At NBCUniversal, Bajaria became a driving force behind a slate of successful series, including The Mindy Project, Brooklyn Nine-Nine, and Chicago Fire. According to The Coca-Cola Company, where Bajaria later joined the board, she also helped revive NBCUniversal’s once-dormant television studio, restoring it to prominence after years of inactivity.
The Firing That Changed Everything
Then came 2016—what Bajaria would later describe as her “greatest learning lesson.”
That year, she was fired from her role as president of Universal Television. A LinkedIn profile published just four months after her abrupt departure noted that she was “leaving her post,” offering no public explanation for the circumstances.
The setback, Bajaria later said, reshaped her approach to leadership and resilience. Rather than treating it as a career-ending blow, she used it as a moment of reassessment.
She went ahead with a previously planned family safari to Tanzania, using the time away to clear her head and reflect.

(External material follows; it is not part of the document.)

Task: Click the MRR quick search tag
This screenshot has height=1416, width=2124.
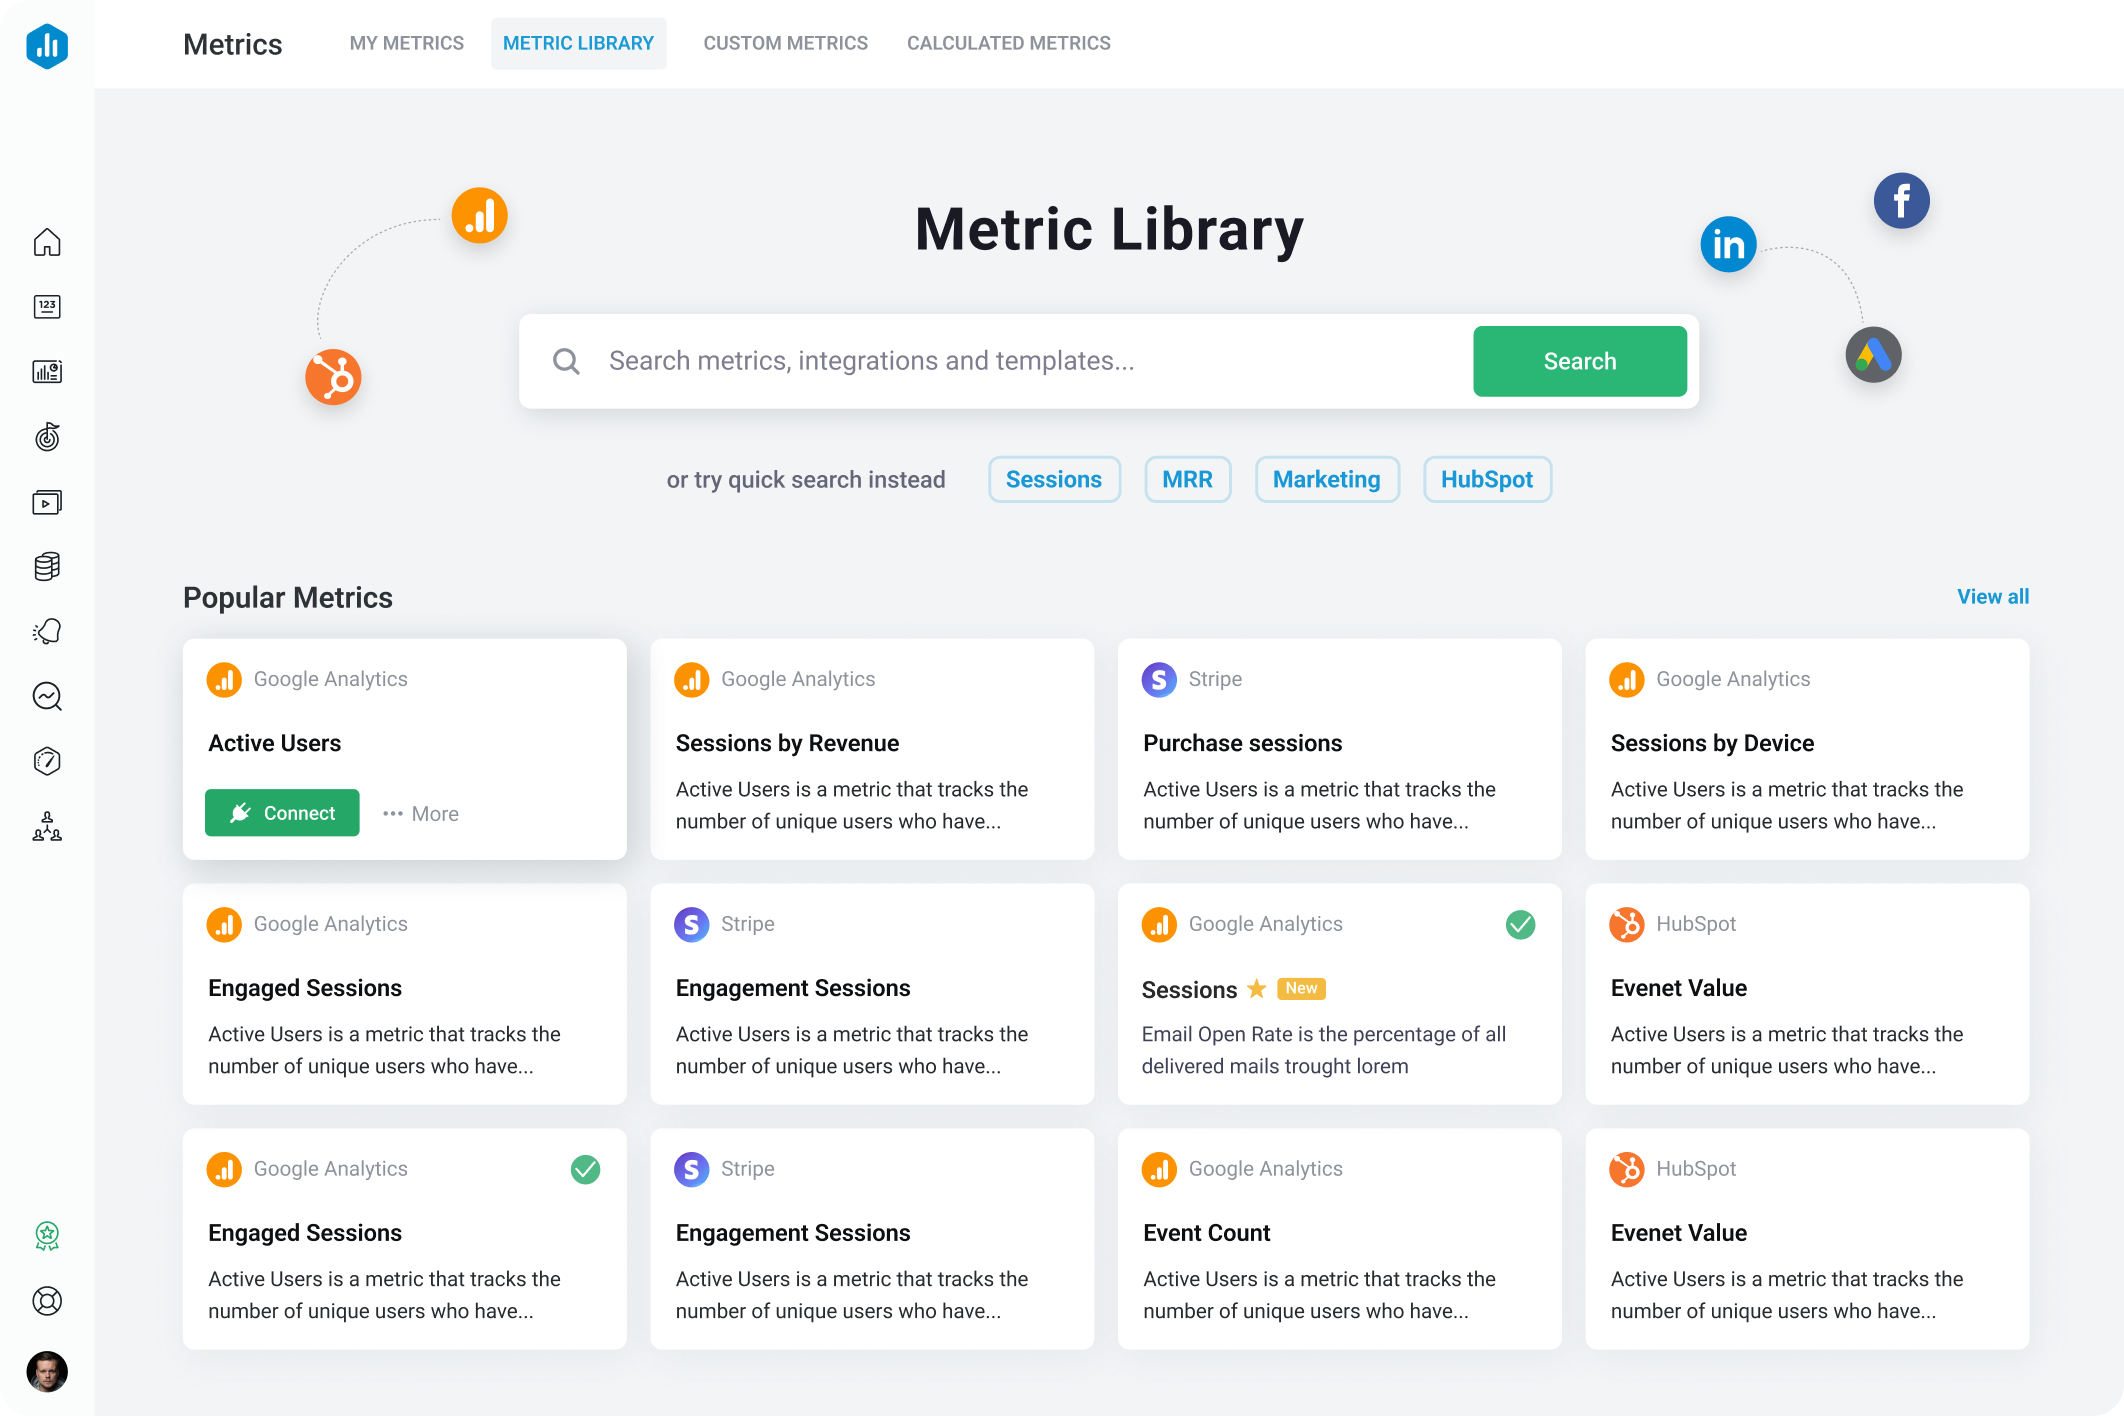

During that period, she reached out to Ted Sarandos—then Netflix’s chief content officer—who had earlier advised her not to accept another job without speaking to him first.
“I Just Hire Smart People—and You’ll Figure It Out”

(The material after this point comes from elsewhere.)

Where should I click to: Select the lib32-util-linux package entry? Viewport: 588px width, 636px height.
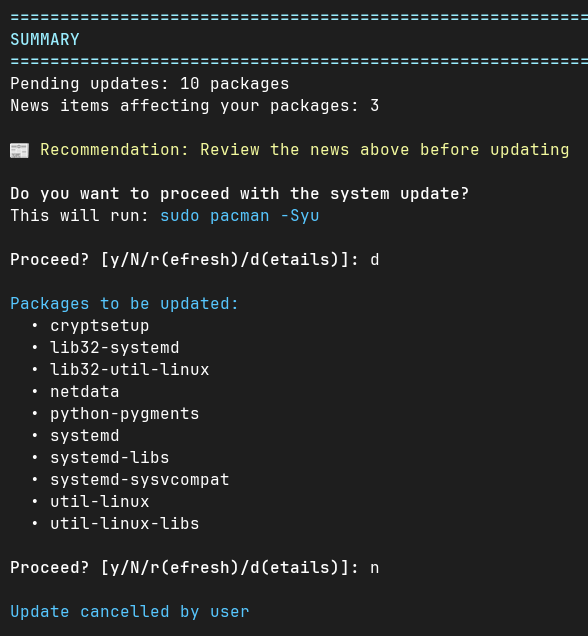click(130, 370)
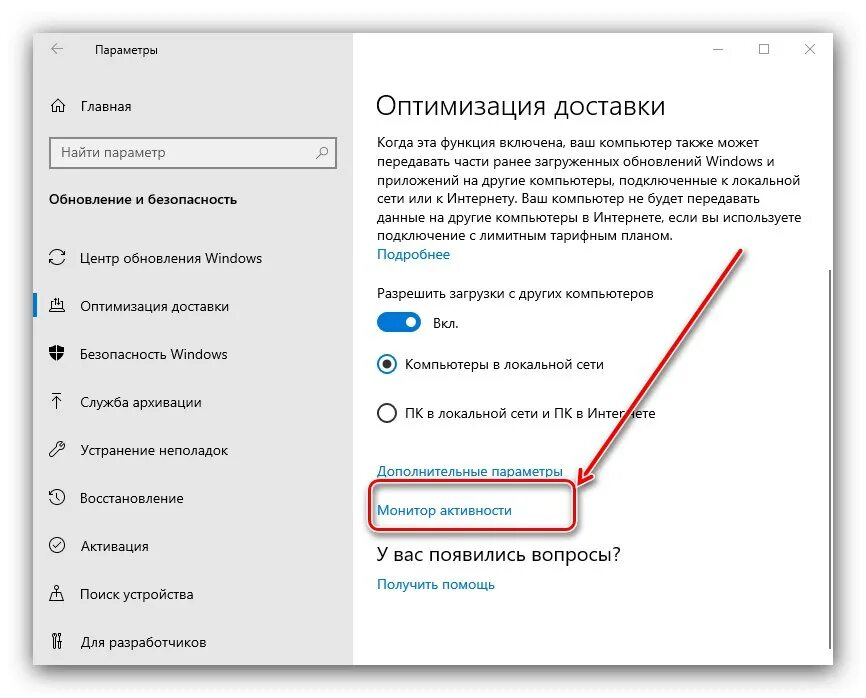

Ted Sarandos had already worked closely with Bajaria during her time at Universal Television, acquiring several of her shows and taking note of her instincts. According to Forbes, it was Sarandos who pitched her a role at Netflix—one that would involve launching the company’s unscripted programming division while also overseeing content licensing.

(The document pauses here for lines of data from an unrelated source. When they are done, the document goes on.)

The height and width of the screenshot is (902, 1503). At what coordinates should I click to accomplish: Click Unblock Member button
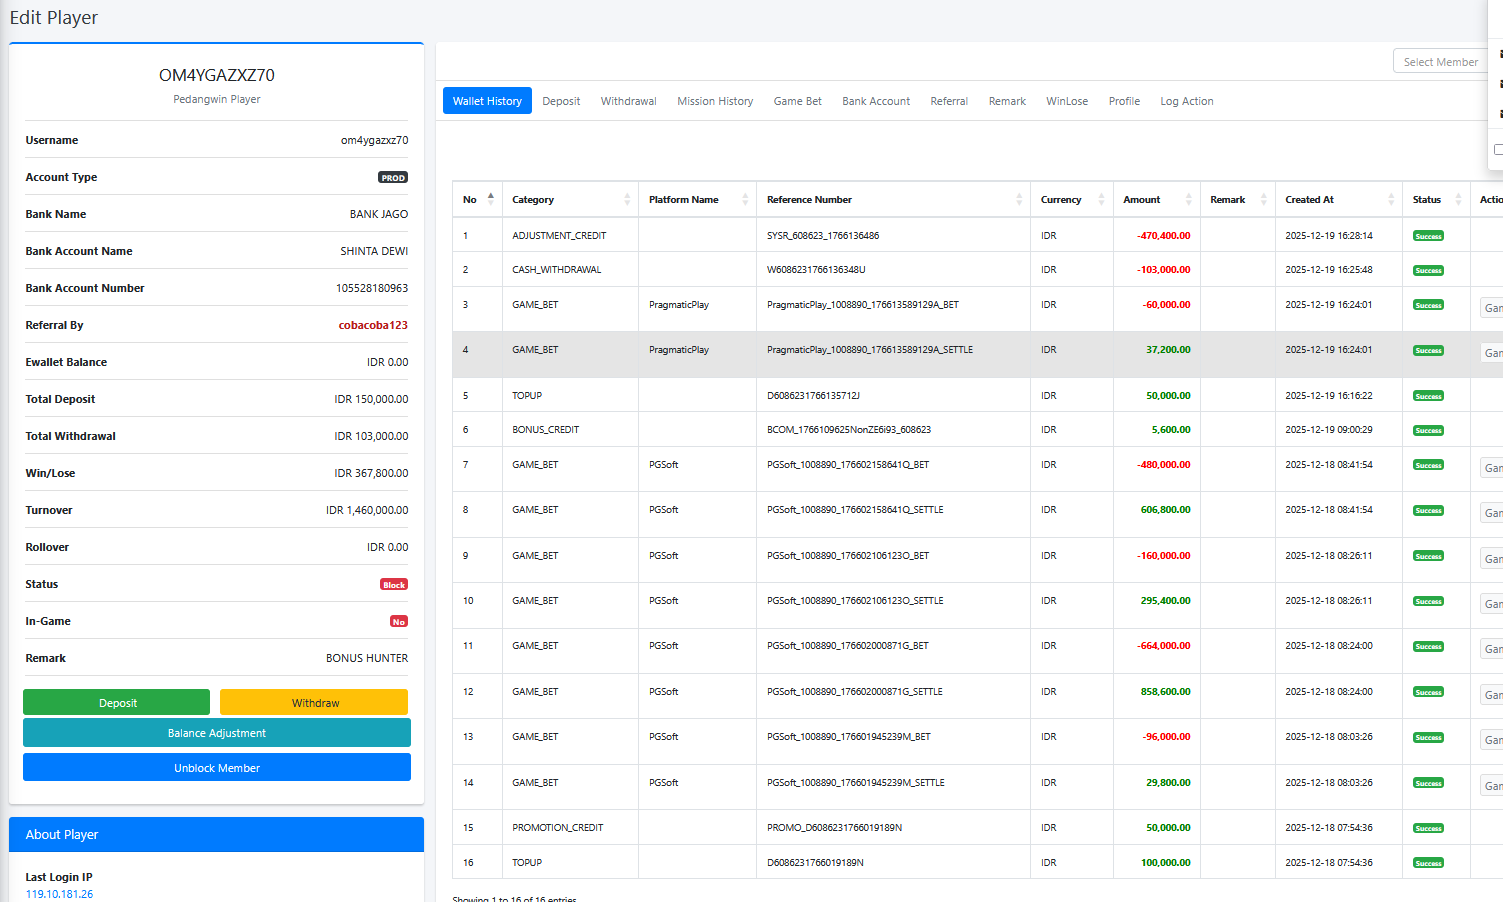tap(217, 768)
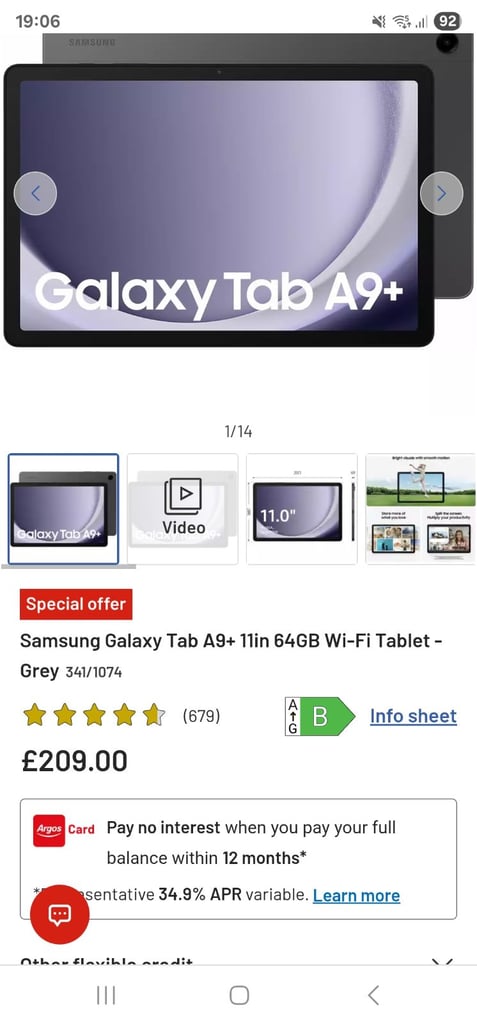Tap the Special offer badge
This screenshot has width=477, height=1024.
pos(76,604)
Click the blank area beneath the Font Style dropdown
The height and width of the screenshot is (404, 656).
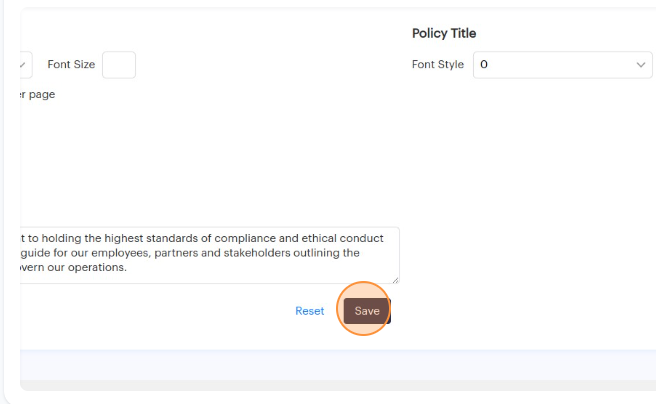(540, 160)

“I was like, ‘Okay, so everything you’re offering me—I’ve never done those things,’” Bajaria recalled to Forbes. Sarandos’ response was disarmingly simple. “‘Yeah. I just hire smart people, and you’ll figure it out.’”
She did.
Bajaria joined Netflix in November 2016 as Vice President of Content, tasked with leading the streaming platform’s expansion into unscripted programming. Sarandos later told Forbes that her success stemmed from her willingness to deeply understand the organization rather than impose preconceived answers.
“She took the energy and time to really figure out Netflix—what makes things work and why,” he said. “Who does what, and how do you get to them? It was that relationship-management piece, which is so hard to do in this town.”
The results came quickly. According to USC Annenberg, Bajaria’s early Netflix wins included critically acclaimed unscripted series such as Queer Eye, Nailed It!, and Tidying Up with Marie Kondo, as well as scripted hits like Never Have I Ever and YOU—signaling the breadth of her creative reach from the start.
The Global Gambit
Within two years, Bajaria’s remit expanded again. According to Forbes, she took on oversight of international content, helping transform Netflix from a U.S.-centric streamer into a truly global studio.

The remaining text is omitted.